- Provided records -
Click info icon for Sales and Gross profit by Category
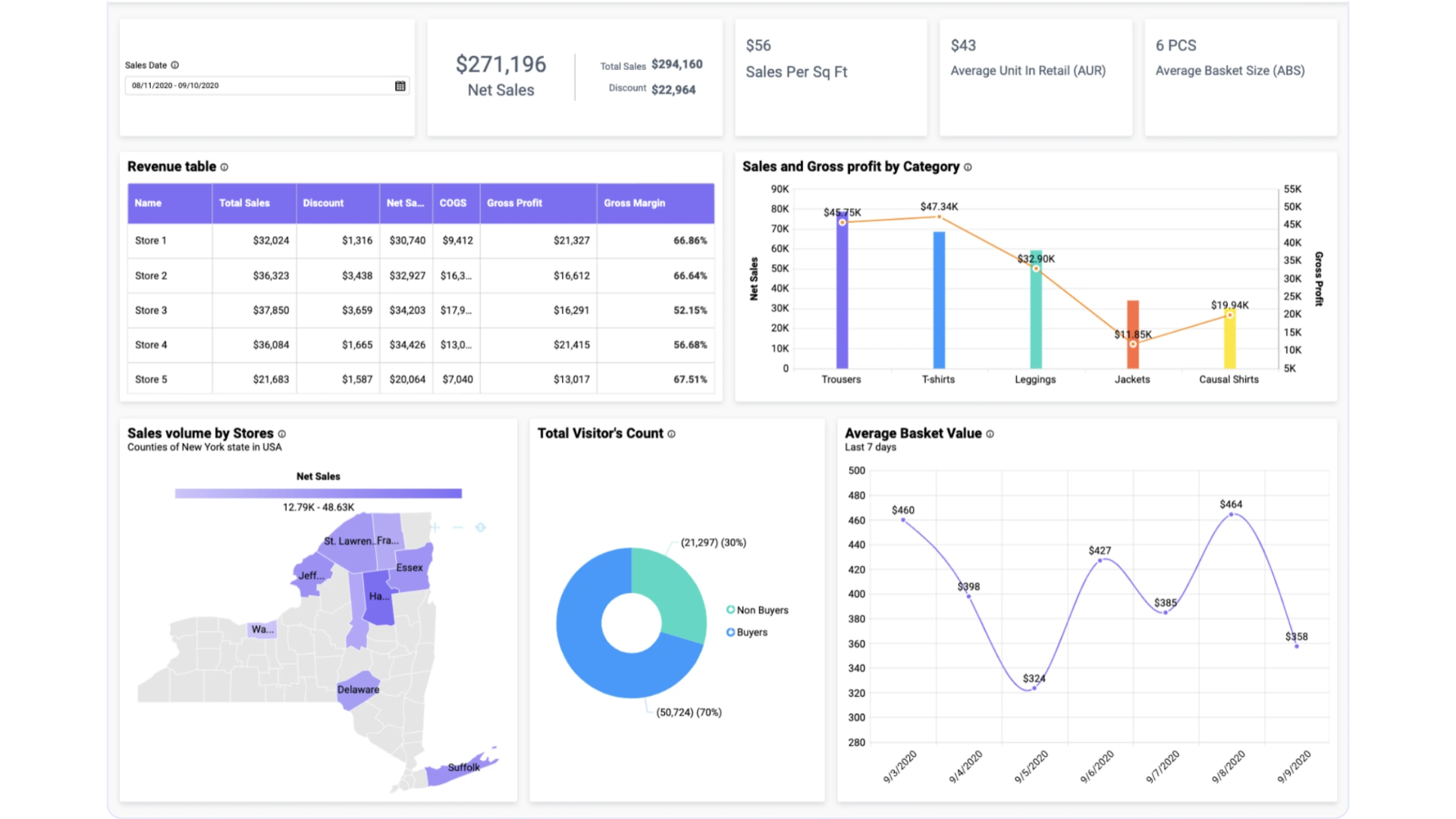pos(968,167)
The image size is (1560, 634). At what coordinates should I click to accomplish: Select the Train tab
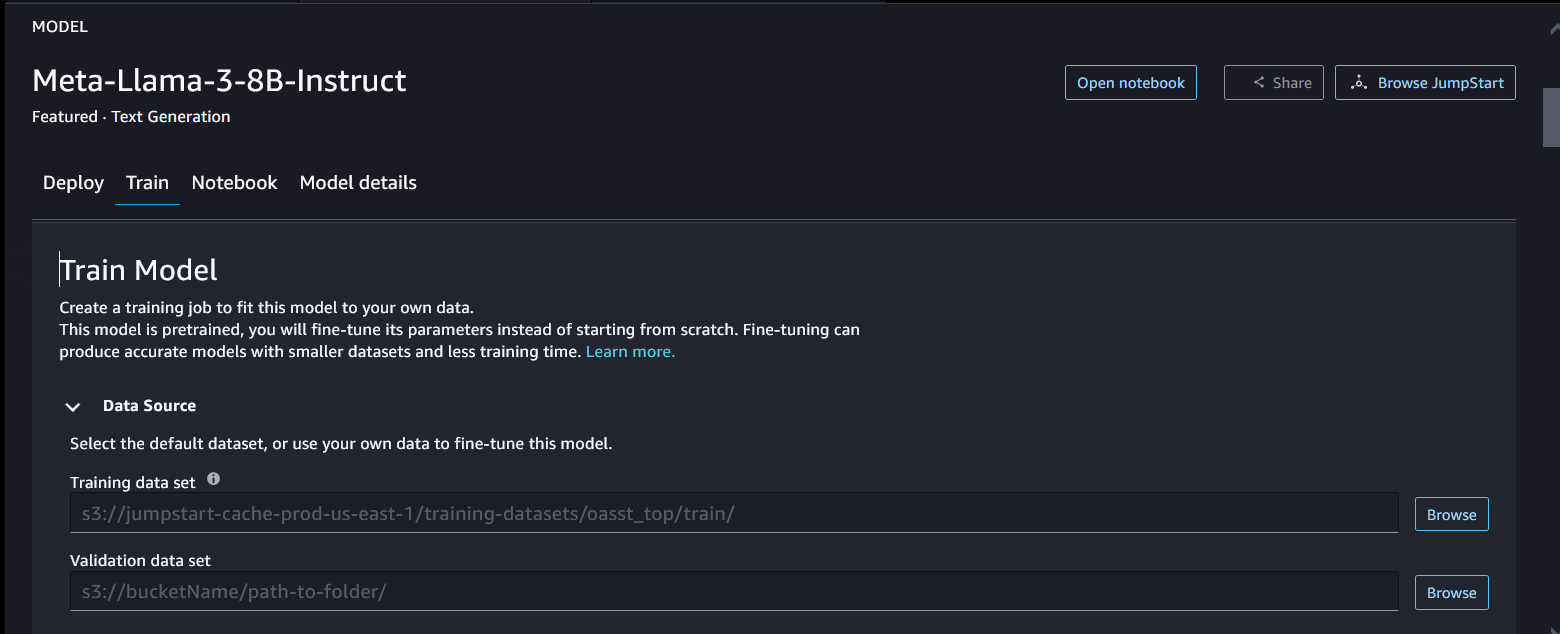click(147, 183)
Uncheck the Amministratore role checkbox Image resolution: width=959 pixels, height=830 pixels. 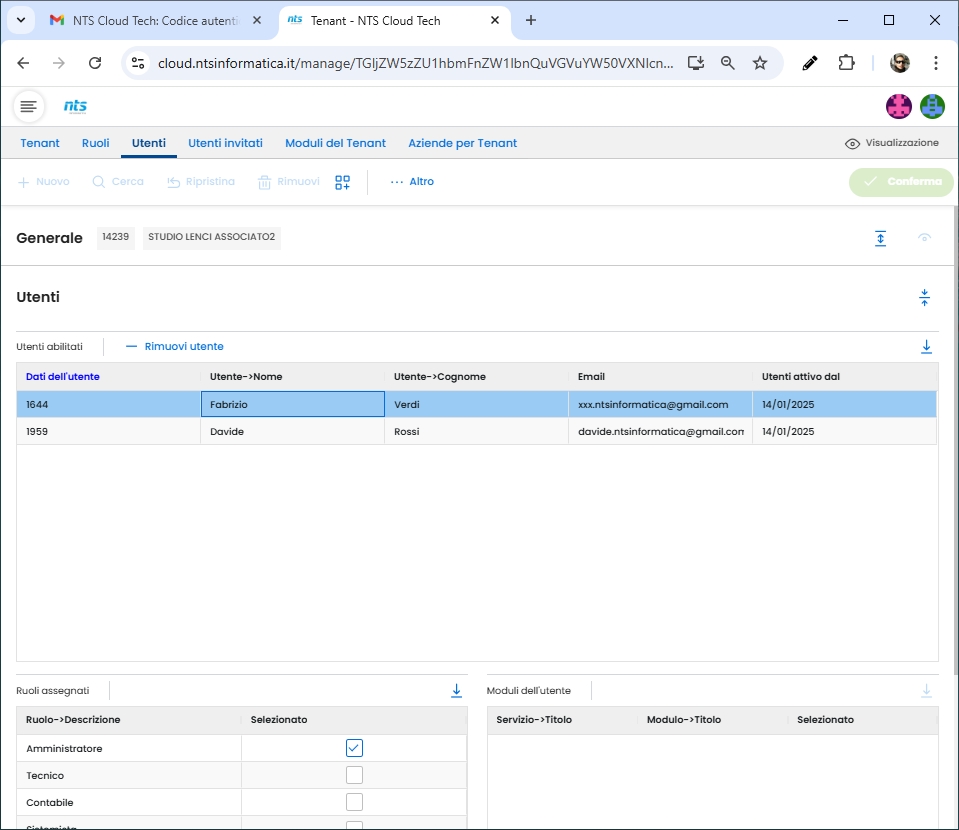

- What is expected -
Return the full listing above verbatim, please, but without its images.

- Output for this exercise -
Click info icon for Sales and Gross profit by Category
pos(968,167)
The image size is (1560, 634). At what coordinates should I click to accomplish: Select the Train tab
click(147, 183)
Uncheck the Amministratore role checkbox Image resolution: width=959 pixels, height=830 pixels. 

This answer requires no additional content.